The required output is the stretch from the line containing "Click the opening words 'सब ताज'" through the line containing "Click the blue double-down chevron icon" in the records below, unaltered and with no pictures.
--- Records provided ---
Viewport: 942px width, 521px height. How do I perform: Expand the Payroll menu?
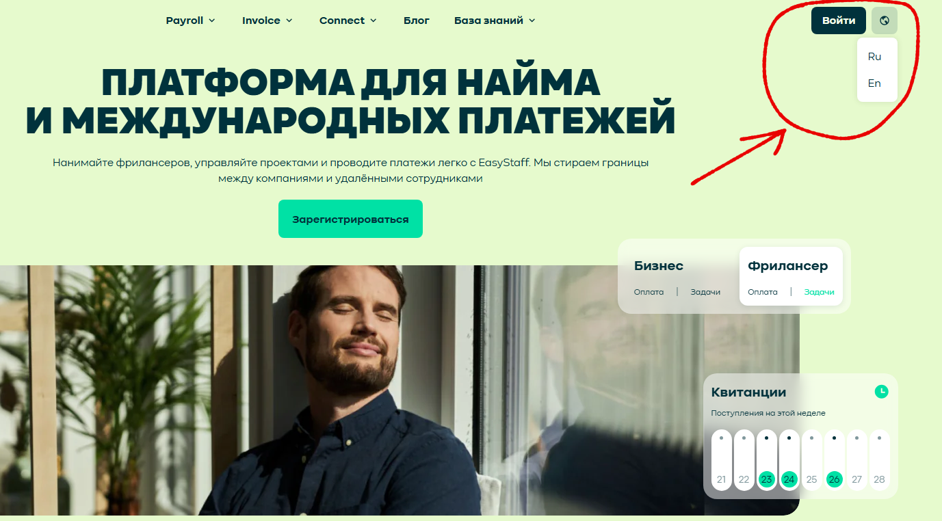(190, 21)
---
--- Records provided ---
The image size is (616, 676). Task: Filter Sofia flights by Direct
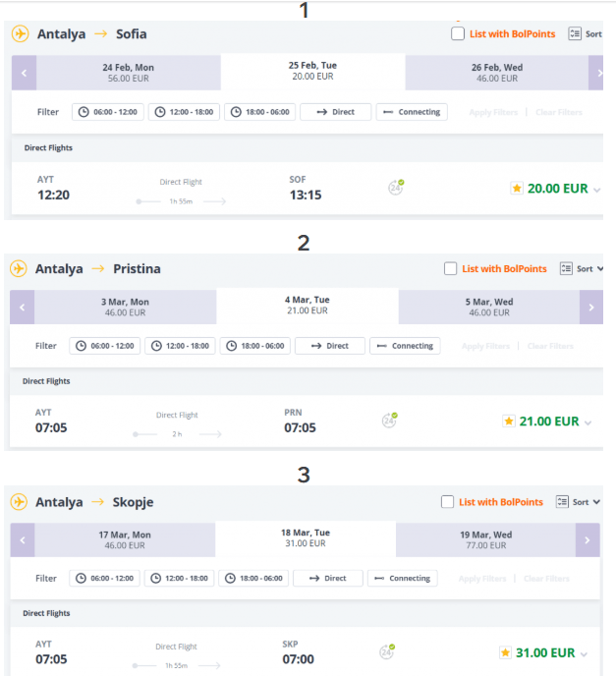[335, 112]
---
--- Records provided ---
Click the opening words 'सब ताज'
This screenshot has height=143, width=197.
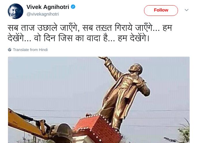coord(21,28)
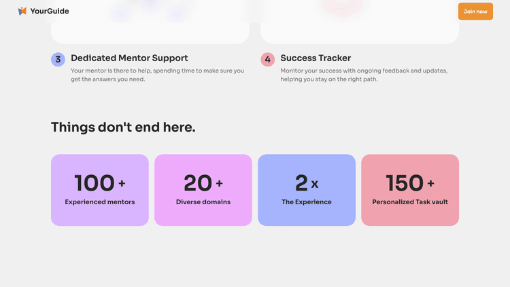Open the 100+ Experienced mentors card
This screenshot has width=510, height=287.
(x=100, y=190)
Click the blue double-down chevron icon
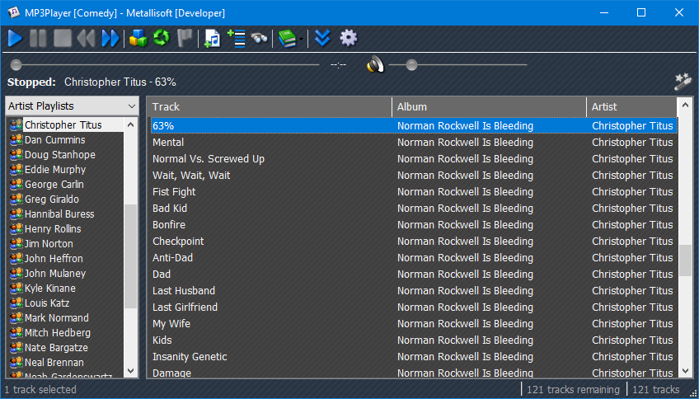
---
* [Exercise output]:
Click the opening words 'सब ताज'
This screenshot has height=143, width=197.
coord(21,28)
Open the 100+ Experienced mentors card
This screenshot has width=510, height=287.
(x=100, y=190)
Click the blue double-down chevron icon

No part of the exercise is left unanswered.